LT combination is reported to have a safe profile with mild side effects when used according to recommendations.2,3,5,6,21 Transient cutaneous erythema and edema and skin discoloration are the most common side effects. No cases of methemoglobinemia have been reported.1 All patients with history of sensitivity to local anesthetics should avoid LT combination use.

In 2008, Ogden et al’s randomized study in 36 adult volunteers evaluated the pharmacokinetic profile of lidocaine and tetracaine after a single application of the LT peel.24 The LT peel was applied to a 50, 100, or 200 cm2 area of the anterior surface of the left or right thigh of volunteers for 30, 60, or 90 minutes. Venous blood samples were collected at 0, 30, 60, 90, 120, 150, 180, 210, 300, and 420 minutes after the initial application of the LT peel. The authors found that plasma concentrations of lidocaine and tetracaine were below the limits of quantification for the assay (100 and 5 ng/mL, respectively) at all time points. A single application of the LT peel was well tolerated; no study subject reported an adverse event.
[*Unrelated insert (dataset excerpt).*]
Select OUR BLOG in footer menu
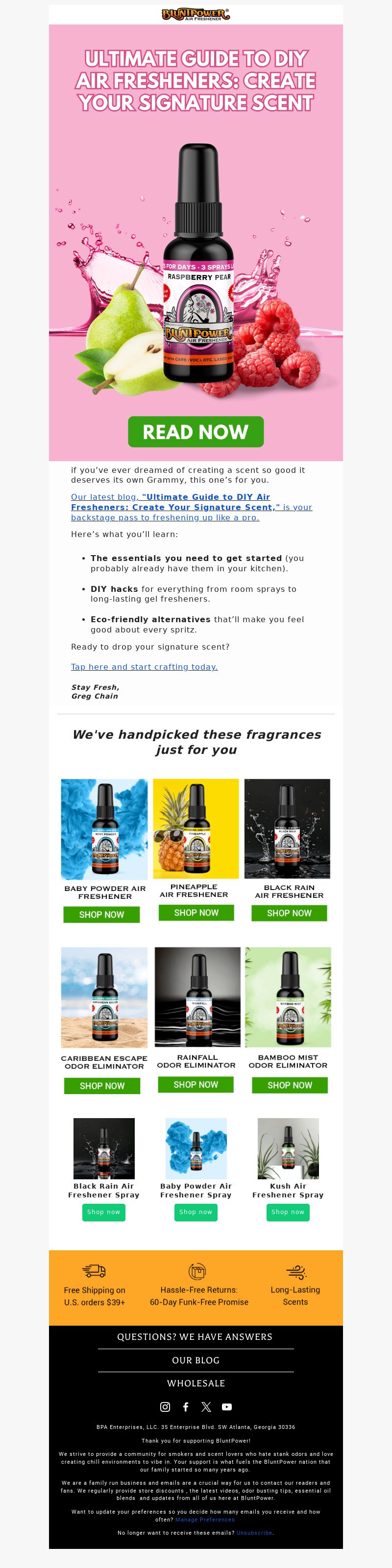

Ogden et al concluded that a single application of LT peel to up to 200 cm2 of anterior thigh in adults for up to 90 minutes did not produce systemic levels of lidocaine and tetracaine that were clinically significant at any time point measured up to 420 minutes after the initial application.
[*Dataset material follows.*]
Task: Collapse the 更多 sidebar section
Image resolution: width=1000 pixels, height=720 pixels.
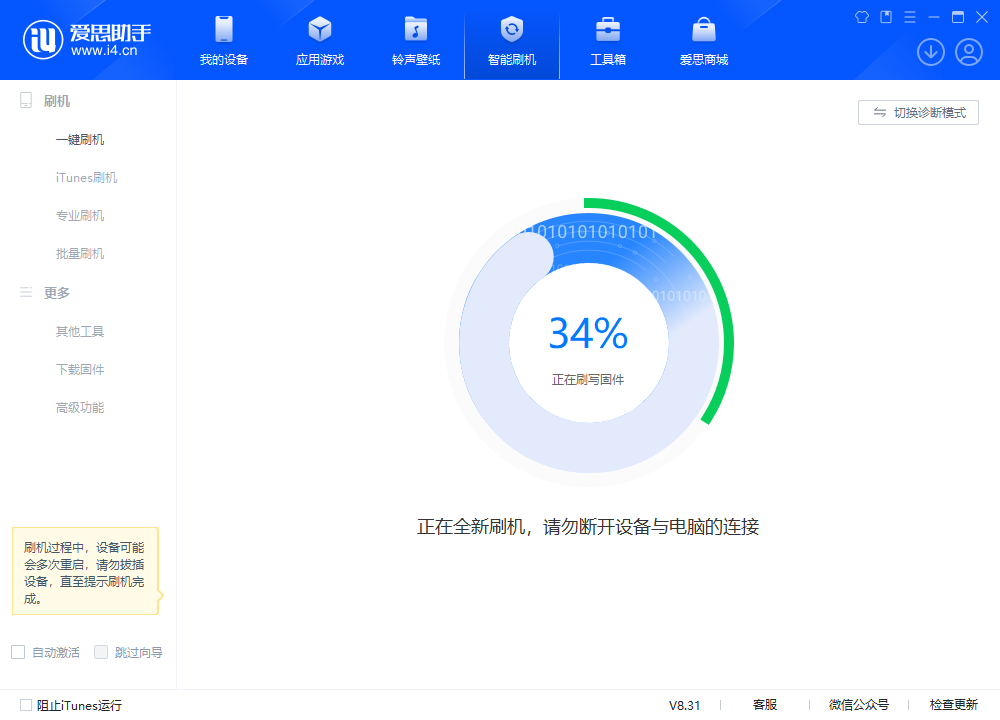Action: (x=57, y=292)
In 2013, Rauck et al reported erythema as the most common adverse event following LT combination application.13

In their 2014 Phase III study to assess the efficacy and safety of LT 7%/7% cream versus placebo cream, Cohen and Gold reported no related adverse events with LT combination. There was, however, one related adverse event of erythema with placebo cream.25

These studies suggest that LT combination seems to have a safe profile and be well tolerated as most subjects reported no major adverse effects.

Patient satisfaction

Two recent studies addressed the specific issue of patient satisfaction while testing the anesthetic efficacy of LT combination.
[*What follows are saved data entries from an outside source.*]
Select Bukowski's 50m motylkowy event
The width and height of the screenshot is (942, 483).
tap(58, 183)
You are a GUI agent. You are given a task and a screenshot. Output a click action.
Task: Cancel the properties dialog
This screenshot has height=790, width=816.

In their Phase II–III studies regarding the efficacy of LT combination versus placebo in achieving local anesthesia for laser-assisted hair removal, Alster et al specifically addressed the issue of patient satisfaction.19 For both studies, subjects’ ratings favored LT peel (P<0.05 vs placebo).

In their 2014 Phase III study, Cohen and Gold reported that a significant percentage of subjects declared that they achieved adequate pain relief with LT combination and that they would use it again.25

In 2013, Rauck et al investigated the satisfaction of patients affected by myofascial trigger points treated with LT combination.13 The authors reported that 75% of patients enrolled in the study were either satisfied or very satisfied with treatment. Two weeks after stopping treatment, average pain intensity was 5.0±2.04; treatment benefit was maintained in eight patients (40%).

Conclusion

As the number and type of outpatient surgical procedures continue to grow, and as many minor inpatient surgical procedures involve some pain and discomfort, physicians are faced daily with pain management. They therefore need to adequately manage different anesthetic options. A number of local anesthetics, used alone or in combination, have been proposed in clinical practice. Numerous clinical trials have shown that LT combination, recently approved for adults aged 18 or older, is effective and safe in managing pain. Interestingly, LT combination has been successfully tested for the treatment of some painful syndromes such as myofascial trigger point pain, patellar tendinopathy, and shoulder impingement syndrome pain. Thus, it may represent a noninvasive treatment of these painful conditions and may help to limit pain killer prescriptions. Given its topical formulation, LT combination eliminates the use of needles, thereby reducing patient discomfort and anxiety. LT combination, when used according to recommendation of the US Food and Drug Administration, shows a high tolerability and a safe profile, with no major side effects compared to other topical anesthetics.

Nevertheless, as most of the randomized controlled trials reported compared LT combination versus placebo, further studies comparing LT combination versus standard treatment should be conducted in the future.

Disclosure

The authors report no conflicts of interest in this work.